Fair points. I question 8K video recording. Just how many people who actually utilize 8K will do their work on the S20 Ultra?
Why does it matter? It's just an additional video recording feature, it's nice to have and they are after all making 8K TV's. Samsung also improved 4K video recording and stabilization for the S20 series.
You question it just for the sake of questioning it.
16 GB of RAM? What’s the point? The iPhones have literally 1/4th the RAM and accomplish the same things, with equal or greater performance in many areas of daily usage.
When it comes to RAM the iphones definitely can't accomplish the same things the S20 Ultra can, especially from a OS perspective.
Also all those camera features need a lot of RAM to work smooth and without affecting the rest of the apps that were opened previously. For example changing between the selfie camera and the back main camera when recording a video at 4K60fps.

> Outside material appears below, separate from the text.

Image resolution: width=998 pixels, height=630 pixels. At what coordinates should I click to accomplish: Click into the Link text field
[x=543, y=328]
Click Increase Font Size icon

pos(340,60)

Dex Mode is also a nice feature to take advantage of the extra hardware resources, turn the phone into a game console by connecting it to a screen or into a desktop computer.
108mp camera sensor? It just seems that in typical Samsung fashion, it is more important to be first to market than offering the most polished experience.
The 1080mp sensor takes 12MP pictures by default with 3x3 pixel binning. It allows for better dynamic range and better low light performance. Samsung also implemented the Sony IMX555 in their S20 and S20+ as the main wide camera which has a 1/1.76" sensor size and 1.80 µm pixel size. They obviously had to choose between using those two sensors for the Ultra and the 108MP won and I think Samsung knows best why( I doubt it was so they could brag about having an 108MP sensor).
Based on YouTube comments and forum comments, Samsung and Android fans seem to obsess over specs, when those specs are a bit meaningless without context. I think the new Samsung phones are impressive from a purely hardware point of view, but the Ultra just feels a bit gimmicky. Have a look at the 120Hz refresh rate implementation vs how Apple does it on the iPad Pros.
Criticizing specs for the sake of criticizing specs is worse in my opinion, or calling something gimmicky for the sake of calling it gimmicky.
And why should I look at how Samsung implemented 120hz vs the ipad pro? Why does it matter? We are talking about different screen technologies and different hardware/software anyway. Samsung's hardware is efficient enough that they felt comfortable simply locking the refresh rate at 120hz so you don't get that constant up and down ramping that's happening with the ipad pro, it's not
up to 120Hz on the S20s. If you use the S20 with the 120hz activated its impossible to not notice it, even if somebody is using the phone next to you and you aren't even touching it.